Vitamin E Helps Cancer Side Effects
Patients with head and neck cancers often experience a negative side effect of treatment known as oral mucositis. Now, researchers presenting at this week's conference of the American Society of Clinical Oncology in Orlando, Fla., say vitamin E may offer relief.
Oral mucositis, also called stomatitis, is a common, debilitating complication of cancer chemotherapy and radiotherapy, occurring in about 40 percent of patients. It can result as a side effect of chemotherapy or radiotherapy. It is inflammation of the mucosa of the mouth and ranges from redness to severe ulceration. It can greatly impair patients' quality of life as well as compromise tumor growth. Researchers say there is no effective treatment for oral mucositis that is widely used by doctors as a standard treatment for the condition. Researchers from Brazil tested the effect of vitamin E on more than 50 patients with oral mucositis as a result of radiotherapy and found promising results.
Paulo F. Ferreira, M.D., from Porto Alegre, Brazil, said in his presentation, "Vitamin E is the most important antioxidant in the human body. Its role is to rid the body of free radicals." In his study, he and colleagues administered 400 mg of vitamin E twice a day to one group of patients while the remaining patients received 500 mg of a placebo (primrose oil). Dr. Ferreira says, "This is the first trial conducted to examine vitamin E as a single protective agent in patients with head and neck cancer treated with radiotherapy." Patients were given the vitamin or the placebo 5 minutes before radiation and again 12 hours later. Researchers evaluated patients weekly, and patients were given a questionnaire to report on pain and other symptoms associated with the disease.

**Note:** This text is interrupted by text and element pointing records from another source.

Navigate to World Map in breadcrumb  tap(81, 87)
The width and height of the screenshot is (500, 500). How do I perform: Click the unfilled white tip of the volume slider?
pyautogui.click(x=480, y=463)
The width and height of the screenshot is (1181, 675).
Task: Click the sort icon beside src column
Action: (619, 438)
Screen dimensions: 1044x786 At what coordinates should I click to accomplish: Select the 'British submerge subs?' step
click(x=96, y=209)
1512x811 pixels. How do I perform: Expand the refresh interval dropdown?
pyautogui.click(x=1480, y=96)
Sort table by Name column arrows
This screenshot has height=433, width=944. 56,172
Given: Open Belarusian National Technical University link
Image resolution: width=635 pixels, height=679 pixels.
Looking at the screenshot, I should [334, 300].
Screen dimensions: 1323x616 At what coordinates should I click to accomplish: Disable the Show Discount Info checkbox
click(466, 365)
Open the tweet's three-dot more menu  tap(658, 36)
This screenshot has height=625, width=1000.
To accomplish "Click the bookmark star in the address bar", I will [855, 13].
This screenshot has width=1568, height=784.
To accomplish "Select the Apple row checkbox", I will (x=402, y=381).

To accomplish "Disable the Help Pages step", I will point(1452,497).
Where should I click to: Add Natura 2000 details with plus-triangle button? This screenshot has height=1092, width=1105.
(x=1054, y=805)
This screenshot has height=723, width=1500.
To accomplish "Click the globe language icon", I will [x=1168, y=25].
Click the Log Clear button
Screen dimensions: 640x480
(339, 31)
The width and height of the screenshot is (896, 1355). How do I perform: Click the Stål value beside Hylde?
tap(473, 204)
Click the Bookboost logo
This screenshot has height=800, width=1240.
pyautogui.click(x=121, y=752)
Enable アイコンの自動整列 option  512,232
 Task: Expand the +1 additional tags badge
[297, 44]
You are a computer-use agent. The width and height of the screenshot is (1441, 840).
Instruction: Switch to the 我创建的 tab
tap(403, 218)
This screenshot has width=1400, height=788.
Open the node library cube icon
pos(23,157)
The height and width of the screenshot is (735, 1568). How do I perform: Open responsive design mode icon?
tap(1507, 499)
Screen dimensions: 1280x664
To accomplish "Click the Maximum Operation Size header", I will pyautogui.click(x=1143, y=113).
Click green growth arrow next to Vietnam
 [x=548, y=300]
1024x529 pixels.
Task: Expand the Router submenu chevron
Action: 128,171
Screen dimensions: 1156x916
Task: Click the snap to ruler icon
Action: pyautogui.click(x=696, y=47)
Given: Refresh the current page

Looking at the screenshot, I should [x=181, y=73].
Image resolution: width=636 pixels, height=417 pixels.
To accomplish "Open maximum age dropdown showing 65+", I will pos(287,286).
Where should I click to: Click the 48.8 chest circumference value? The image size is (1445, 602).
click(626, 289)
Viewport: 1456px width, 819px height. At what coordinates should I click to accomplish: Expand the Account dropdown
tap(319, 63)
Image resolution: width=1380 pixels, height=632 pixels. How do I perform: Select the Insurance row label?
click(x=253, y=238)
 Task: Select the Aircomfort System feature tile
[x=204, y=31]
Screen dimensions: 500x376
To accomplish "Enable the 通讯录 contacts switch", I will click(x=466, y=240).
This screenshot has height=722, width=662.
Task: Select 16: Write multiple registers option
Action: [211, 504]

In the placebo group, researchers say there was a 33.5 percent frequency of severe oral mucositis events while there was only a 21.6 percent frequency in the vitamin E group. They found pain was significantly worse in the placebo group. Patients receiving vitamin E also reported a better quality of life than placebo patients. Researchers conclude, "Vitamin E decreased the incidence of symptomatic buccal radioinduced mucositis in head and neck cancer patients."